A High-Frequency Siren Song
http://sciencenow.sciencemag.org/cgi/content/full/2008/512/5?etoc
By Lauren Cahoon
/Science/NOW Daily News
12 May 2008
Female frogs aren't known as great communicators. Although they may
squeak when caught by a predator, they spend most of their lives in
silence. A new discovery could change this notion: Researchers have
found that the female concave-eared torrent frog makes a high-pitched
peep to attract nearby males. The call is a genuine siren song: Upon
hearing it, males leap toward the source with uncanny accuracy, even in
darkness, rivaling the localization abilities of owls, dolphins, and
humans.
Male concave-eared torrent frogs (/Odorrana tormota/) communicate their
whereabouts and their availability as mates by means of ultrasonic
calls. The high frequency of the sound allows the frogs to be heard over
the noisy rapids of their home environment, the Huangshan hot springs in
China. Biophysicists led by Jun-Xian Shen of the Chinese Academy of
Sciences in Beijing suspected that female frogs were capable of making
similar calls when they dissected the females and found that, like the
males, they had large larynxes--a trait that separated them from females
of other frog species.
The team then caught a number of females and brought them into the
laboratory to determine if they could sing like males. Sure enough, the
female concave-eared torrent frog had the rare ability to call out like
males--however, instead of constantly calling like males do, the females
only called just before laying their eggs; after that, they stayed silent.
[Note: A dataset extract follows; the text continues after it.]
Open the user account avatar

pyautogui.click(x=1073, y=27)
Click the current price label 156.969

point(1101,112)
To see if this siren song helped male frogs find a female, the
researchers brought 41 male frogs into a darkened laboratory and played
a female's call on a loudspeaker. The males responded by calling back
and leaping--sometimes in a single hop--directly to the speaker,
evincing as much accuracy at homing in on a noise as is typical for
expert species such as humans and dolphins. "The precision with which
the males found the loudspeaker is shocking," says co-author Albert
Feng, a neuroscientist at the University of Illinois, Urbana-Champaign.
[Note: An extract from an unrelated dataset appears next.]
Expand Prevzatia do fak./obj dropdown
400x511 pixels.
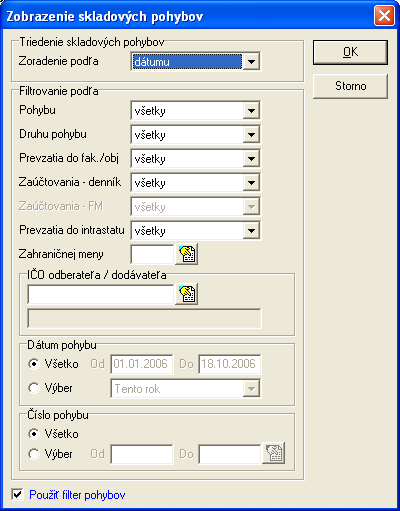[x=251, y=159]
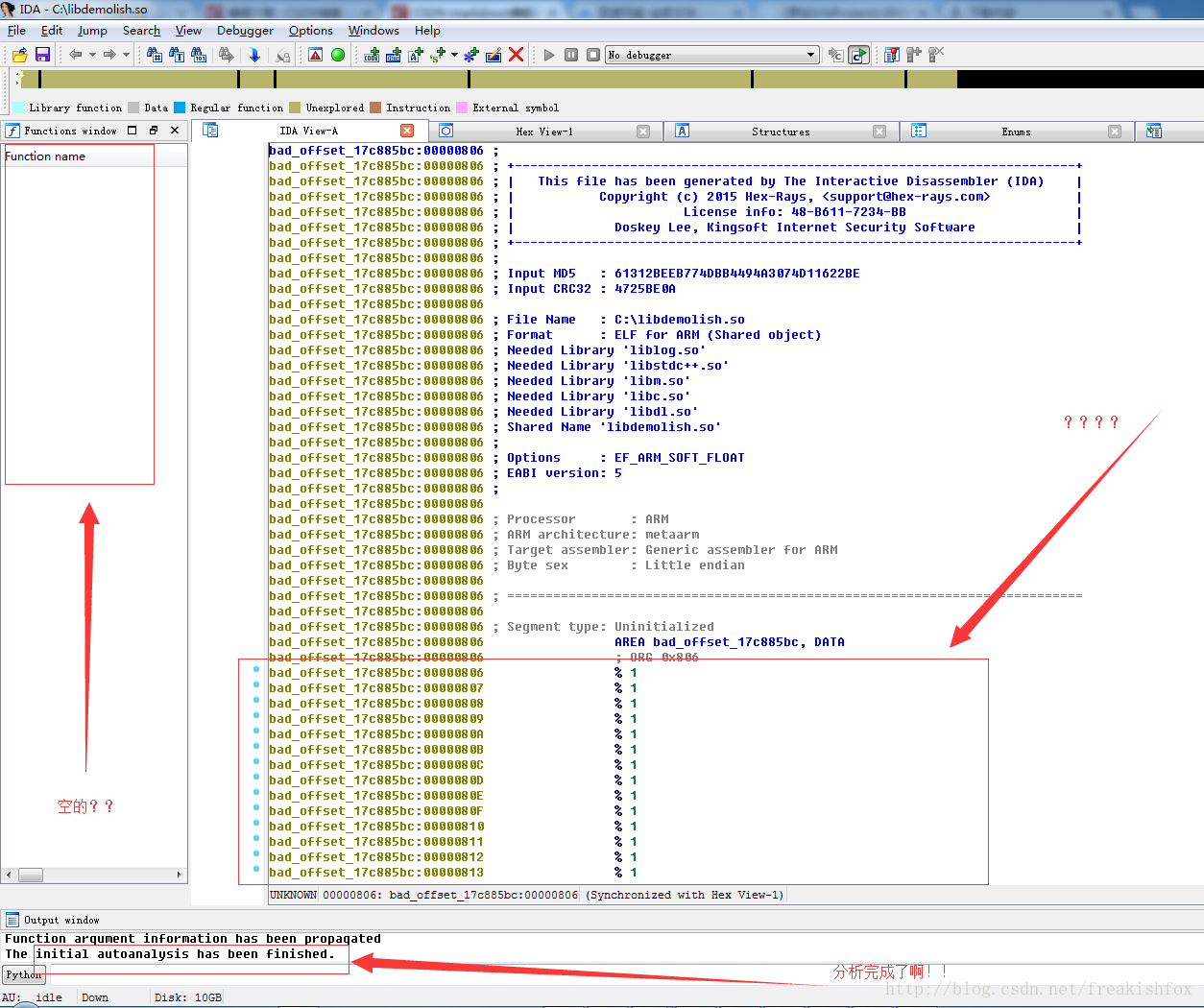Start process with the play button

549,55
"We, frankly, didn't think that the frogs had this kind of ability."
Feng notes that the homing talent is unusual in such small creatures.
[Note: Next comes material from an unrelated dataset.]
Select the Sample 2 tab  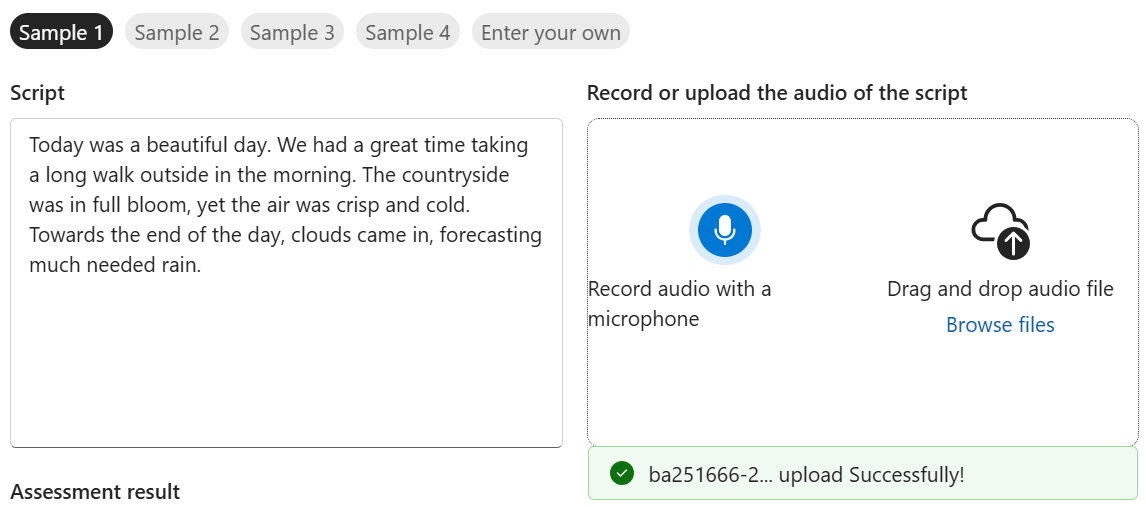pyautogui.click(x=177, y=32)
Normally, animals need to have larger heads with more widely spaced ears
in order to locate sounds with accuracy, he says. One possibility is
that the frequency of a female's call is so high that the waves bounce
off of the listener's head, amplifying the difference in sound level
between one ear and the other. This makes the sound that much more
intense and easy to detect, the team reports online this week in
/Nature/. Low-frequency waves travel around the listener without this
effect.
Darcy Kelley, a biologist at Columbia University, is surprised by the
reversal of gender roles. "Females that have a fertility advertisement
call--that's pretty unusual," she says.
Senior author Peter Narins, a biologist at the University of California,
Los Angeles, believes that the results will increase our understanding
of the hearing mechanisms in both frogs and humans. Because frogs are
champions at picking out their preferred mate's voice from a chorus of
competitors, these animals may help scientists create a more
sophisticated hearing aid, for example. "The frog is really a fabulous
model of hearing," says Narins. "The more we can learn about hearing and
localization in frogs, the more we can learn about human hearing."